## Your assignment
Copy out each line of the entries where the word "will" is present.

** Entries shown follows **

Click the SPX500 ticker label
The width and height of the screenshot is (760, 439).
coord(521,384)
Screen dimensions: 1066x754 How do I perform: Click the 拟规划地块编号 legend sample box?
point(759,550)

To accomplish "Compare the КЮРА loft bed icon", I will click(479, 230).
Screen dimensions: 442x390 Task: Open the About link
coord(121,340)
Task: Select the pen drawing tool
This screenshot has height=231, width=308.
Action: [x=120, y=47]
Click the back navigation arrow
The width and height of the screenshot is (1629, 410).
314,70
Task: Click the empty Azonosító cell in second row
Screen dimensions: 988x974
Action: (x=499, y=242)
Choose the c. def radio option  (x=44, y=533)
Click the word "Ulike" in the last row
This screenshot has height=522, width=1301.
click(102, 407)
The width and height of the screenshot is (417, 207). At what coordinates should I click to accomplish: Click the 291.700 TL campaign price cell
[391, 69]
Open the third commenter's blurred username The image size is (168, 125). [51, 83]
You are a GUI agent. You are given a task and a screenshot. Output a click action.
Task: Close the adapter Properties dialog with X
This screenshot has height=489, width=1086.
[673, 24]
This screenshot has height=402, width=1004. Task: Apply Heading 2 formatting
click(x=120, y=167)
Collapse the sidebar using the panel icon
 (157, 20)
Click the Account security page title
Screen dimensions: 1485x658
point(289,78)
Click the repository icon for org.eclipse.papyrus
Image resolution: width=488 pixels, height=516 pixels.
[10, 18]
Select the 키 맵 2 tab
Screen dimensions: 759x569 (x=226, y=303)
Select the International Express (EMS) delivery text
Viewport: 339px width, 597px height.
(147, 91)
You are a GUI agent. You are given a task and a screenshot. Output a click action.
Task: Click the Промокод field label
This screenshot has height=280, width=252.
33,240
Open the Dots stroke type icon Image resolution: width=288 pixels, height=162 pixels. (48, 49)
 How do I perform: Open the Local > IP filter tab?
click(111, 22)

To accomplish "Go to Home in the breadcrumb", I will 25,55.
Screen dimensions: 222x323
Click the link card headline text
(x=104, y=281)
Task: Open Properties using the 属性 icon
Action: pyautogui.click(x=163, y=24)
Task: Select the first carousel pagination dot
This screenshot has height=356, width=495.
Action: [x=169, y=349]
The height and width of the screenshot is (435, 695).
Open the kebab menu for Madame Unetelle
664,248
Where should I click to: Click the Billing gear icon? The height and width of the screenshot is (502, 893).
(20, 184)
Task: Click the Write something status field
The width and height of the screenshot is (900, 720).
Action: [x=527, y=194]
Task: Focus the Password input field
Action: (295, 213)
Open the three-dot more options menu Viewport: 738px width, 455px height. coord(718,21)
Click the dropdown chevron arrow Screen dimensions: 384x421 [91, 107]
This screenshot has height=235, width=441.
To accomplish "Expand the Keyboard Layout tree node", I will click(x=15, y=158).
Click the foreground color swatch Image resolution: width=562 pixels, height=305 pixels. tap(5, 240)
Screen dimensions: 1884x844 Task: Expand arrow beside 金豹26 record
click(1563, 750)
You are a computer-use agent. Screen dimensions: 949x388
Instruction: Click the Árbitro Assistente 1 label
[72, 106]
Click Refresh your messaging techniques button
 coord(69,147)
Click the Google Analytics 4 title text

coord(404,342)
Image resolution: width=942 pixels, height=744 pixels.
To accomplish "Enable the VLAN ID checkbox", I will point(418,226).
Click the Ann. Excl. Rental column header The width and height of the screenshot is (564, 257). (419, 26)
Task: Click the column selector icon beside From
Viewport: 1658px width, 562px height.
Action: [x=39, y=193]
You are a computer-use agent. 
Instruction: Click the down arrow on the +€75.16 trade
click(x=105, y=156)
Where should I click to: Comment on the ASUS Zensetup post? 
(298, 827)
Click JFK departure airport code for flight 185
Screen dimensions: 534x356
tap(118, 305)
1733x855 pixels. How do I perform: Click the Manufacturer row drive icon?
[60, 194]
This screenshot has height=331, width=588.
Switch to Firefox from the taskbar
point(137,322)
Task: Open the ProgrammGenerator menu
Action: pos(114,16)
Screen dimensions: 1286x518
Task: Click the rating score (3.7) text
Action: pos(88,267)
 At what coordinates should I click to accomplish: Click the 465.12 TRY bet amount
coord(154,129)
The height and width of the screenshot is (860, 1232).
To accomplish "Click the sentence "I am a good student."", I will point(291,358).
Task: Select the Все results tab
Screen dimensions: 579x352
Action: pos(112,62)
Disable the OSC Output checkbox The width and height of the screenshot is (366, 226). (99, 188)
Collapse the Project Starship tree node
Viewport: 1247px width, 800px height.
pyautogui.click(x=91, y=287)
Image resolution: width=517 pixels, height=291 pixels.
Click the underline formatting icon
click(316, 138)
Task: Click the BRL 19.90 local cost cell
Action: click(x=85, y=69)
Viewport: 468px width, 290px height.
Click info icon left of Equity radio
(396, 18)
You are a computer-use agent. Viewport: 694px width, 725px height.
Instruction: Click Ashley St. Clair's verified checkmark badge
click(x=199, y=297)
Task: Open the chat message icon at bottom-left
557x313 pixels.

** End of Entries shown **

## Response to the exercise
To accomplish "Compare the КЮРА loft bed icon", I will click(479, 230).
To accomplish "Go to Home in the breadcrumb", I will 25,55.
To accomplish "Expand the Keyboard Layout tree node", I will click(x=15, y=158).
To accomplish "Enable the VLAN ID checkbox", I will point(418,226).
To accomplish "Click the sentence "I am a good student."", I will point(291,358).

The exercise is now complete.